Schnitzler, Arthur: Der blinde Geronimo und sein Bruder
in: Arthur Schnitzler: Leutnant Gustl und andere Erzählungen
Frankfurt am Main: Fischer, 1981
Ersterscheinung 1900
S. 237–259
Erzählung
Als Jugendlicher hat Carlo versucht, mit einem Blasrohr auf einen Baum zu zielen. Sein kleiner Bruder Geronimo, der währenddessen durch den Garten gerannt ist, wurde durch einen unglücklichen Zufall getroffen und erblindete. Seitdem leidet Carlo unter schweren Schuldgefühlen.
Nun litt Carlo noch mehr als früher, so sehr er sich auch damit zu beruhigen suchte, daß er ohne jede Absicht das Unglück herbeigeführt hatte. Und manchmal, wenn er am frühen Morgen den Bruder betrachtete, der neben ihm ruhte, ward er von einer solchen Angst erfasst, ihn erwachen zu sehen, daß er in den Garten hinauslief, nur um nicht dabei sein zu müssen, wie die toten Augen jeden Tag von neuem das Licht zu suchen schienen, das ihnen für immer erloschen war.“ (S. 239 f.)
Carlo brach eine Lehre ab, um ganz für seinen Bruder da zu sein, der seinen Unterhalt als Straßenmusiker verdient.

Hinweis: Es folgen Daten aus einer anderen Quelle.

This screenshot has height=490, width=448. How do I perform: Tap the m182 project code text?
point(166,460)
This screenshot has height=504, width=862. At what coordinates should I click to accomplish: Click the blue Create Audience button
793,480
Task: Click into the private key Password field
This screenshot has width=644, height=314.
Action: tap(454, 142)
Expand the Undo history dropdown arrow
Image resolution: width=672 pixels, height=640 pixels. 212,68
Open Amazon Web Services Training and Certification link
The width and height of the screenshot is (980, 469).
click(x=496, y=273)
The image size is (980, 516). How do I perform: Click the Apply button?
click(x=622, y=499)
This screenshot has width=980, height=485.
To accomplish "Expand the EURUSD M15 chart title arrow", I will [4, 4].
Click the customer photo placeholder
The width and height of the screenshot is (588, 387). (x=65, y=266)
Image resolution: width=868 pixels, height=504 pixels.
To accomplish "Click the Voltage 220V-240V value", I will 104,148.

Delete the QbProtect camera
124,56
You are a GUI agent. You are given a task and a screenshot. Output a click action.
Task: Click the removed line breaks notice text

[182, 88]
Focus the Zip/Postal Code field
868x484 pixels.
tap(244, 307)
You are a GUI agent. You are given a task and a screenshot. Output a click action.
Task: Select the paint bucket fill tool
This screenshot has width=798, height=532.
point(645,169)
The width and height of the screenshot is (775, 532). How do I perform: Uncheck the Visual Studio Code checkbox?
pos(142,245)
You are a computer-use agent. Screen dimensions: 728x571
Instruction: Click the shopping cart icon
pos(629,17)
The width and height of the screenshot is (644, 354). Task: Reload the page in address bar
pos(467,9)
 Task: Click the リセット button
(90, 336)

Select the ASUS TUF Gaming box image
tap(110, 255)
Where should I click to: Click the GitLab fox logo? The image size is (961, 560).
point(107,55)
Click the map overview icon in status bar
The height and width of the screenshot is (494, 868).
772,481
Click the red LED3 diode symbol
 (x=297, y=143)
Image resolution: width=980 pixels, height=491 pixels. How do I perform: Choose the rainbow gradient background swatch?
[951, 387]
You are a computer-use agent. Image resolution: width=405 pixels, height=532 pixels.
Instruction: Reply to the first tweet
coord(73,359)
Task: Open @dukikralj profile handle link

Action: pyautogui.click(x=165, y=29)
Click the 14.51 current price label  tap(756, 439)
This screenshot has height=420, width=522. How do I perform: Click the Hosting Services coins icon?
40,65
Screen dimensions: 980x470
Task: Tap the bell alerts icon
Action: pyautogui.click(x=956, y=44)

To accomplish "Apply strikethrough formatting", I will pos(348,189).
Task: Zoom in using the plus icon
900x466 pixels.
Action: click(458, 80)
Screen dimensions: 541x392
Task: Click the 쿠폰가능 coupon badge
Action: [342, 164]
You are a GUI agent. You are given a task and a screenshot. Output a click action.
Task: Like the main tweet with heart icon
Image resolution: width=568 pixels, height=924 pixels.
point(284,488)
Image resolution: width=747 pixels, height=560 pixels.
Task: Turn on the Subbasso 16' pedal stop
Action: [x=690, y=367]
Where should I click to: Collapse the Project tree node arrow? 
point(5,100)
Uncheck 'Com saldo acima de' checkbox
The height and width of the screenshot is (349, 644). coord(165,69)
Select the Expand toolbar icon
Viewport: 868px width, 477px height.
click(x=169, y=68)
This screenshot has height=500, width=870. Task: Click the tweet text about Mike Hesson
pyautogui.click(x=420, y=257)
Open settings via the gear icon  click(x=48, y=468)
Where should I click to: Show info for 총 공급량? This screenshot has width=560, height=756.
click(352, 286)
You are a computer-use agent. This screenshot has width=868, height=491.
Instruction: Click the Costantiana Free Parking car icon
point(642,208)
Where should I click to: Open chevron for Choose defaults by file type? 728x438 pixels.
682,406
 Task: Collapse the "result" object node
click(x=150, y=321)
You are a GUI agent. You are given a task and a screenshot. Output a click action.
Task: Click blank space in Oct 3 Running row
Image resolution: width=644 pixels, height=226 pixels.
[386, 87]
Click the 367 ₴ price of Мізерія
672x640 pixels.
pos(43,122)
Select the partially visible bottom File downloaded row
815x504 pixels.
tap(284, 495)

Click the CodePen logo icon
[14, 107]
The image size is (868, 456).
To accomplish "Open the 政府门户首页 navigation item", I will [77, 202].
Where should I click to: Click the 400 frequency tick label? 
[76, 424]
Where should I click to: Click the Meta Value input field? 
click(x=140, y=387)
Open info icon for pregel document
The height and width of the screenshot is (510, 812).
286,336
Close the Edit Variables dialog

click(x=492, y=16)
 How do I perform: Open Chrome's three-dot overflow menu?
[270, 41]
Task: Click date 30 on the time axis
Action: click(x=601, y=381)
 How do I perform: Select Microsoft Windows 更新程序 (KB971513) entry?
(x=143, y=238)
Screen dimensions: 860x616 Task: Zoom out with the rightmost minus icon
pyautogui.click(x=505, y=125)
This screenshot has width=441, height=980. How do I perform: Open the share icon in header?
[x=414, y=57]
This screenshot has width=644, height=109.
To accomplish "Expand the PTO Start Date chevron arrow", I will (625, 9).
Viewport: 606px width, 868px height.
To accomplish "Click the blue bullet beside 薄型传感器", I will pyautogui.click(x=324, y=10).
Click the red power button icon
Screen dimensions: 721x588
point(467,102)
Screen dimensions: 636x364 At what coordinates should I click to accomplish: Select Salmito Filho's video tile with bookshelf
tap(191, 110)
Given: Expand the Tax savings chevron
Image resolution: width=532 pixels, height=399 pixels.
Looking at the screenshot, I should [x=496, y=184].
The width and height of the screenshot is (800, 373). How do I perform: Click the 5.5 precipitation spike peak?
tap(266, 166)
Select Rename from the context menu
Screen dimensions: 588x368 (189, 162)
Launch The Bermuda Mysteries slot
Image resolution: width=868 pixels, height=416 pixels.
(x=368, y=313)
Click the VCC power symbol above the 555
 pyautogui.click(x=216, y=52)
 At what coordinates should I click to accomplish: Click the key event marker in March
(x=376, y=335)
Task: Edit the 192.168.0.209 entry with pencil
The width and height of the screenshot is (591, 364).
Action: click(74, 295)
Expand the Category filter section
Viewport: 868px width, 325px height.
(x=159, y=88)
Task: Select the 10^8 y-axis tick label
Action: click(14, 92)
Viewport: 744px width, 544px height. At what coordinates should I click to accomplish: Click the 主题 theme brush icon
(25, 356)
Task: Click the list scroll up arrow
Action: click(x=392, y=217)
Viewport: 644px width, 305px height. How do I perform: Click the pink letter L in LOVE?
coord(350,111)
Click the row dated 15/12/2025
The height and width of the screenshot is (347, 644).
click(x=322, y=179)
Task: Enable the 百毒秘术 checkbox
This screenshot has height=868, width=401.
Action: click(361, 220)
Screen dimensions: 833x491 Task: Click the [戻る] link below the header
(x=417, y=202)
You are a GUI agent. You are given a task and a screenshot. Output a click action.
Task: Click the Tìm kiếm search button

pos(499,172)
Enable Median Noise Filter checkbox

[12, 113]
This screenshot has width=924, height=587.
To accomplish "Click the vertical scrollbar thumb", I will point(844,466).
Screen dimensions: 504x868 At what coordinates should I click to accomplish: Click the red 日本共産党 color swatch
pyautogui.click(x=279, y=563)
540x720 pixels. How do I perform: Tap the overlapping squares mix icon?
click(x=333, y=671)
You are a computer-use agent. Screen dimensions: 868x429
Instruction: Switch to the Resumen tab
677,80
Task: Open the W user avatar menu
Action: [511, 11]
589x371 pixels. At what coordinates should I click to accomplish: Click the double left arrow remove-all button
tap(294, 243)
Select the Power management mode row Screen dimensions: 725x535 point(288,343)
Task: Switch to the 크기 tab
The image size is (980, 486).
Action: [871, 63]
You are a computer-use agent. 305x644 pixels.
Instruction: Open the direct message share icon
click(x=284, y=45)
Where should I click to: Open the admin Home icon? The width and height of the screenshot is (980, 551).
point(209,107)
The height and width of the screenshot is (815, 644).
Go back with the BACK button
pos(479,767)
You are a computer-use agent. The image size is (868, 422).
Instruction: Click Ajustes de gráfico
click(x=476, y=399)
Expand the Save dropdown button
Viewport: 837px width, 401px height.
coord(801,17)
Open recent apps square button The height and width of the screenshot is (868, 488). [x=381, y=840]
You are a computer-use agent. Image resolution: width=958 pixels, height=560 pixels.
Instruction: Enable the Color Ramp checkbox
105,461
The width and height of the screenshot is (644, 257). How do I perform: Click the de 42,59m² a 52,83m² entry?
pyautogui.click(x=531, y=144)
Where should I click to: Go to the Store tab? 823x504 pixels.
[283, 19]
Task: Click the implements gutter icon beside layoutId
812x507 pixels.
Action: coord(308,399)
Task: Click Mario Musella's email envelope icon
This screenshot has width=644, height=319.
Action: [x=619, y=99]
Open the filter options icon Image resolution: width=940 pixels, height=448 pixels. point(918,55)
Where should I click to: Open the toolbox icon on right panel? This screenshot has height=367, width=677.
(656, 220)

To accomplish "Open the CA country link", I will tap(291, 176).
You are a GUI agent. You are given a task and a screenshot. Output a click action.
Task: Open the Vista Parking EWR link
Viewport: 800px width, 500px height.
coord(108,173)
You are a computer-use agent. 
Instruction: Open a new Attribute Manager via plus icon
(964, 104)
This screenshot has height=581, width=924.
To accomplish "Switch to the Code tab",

Nun sind sie seit zwanzig Jahren unterwegs. Eines Tages gibt ihm ein Fremder einen Franken und behauptet, es seien zwanzig Franken. Er fordert Geronimo auf, sich nicht von seinem Bruder betrügen zu lassen. Natürlich ist kein 20-Frankenstück im Hut, aber Geronimo glaubt es und ist sich sicher, dass Carlo ihn betrügt. Carlo tut alles, um seinen Bruder von dieser Idee abzubringen, ohne Erfolg. Geronimo misstraut seinem Bruder nun grundsätzlich und Carlo überlegt, seinen Bruder zu verlassen und irgendwo als Knecht zu arbeiten. Aber er merkt, dass er nicht auf seinen Bruder verzichten kann, und auch nicht auf die Hoffnung, dass Geronimo ihm irgendwann verzeiht.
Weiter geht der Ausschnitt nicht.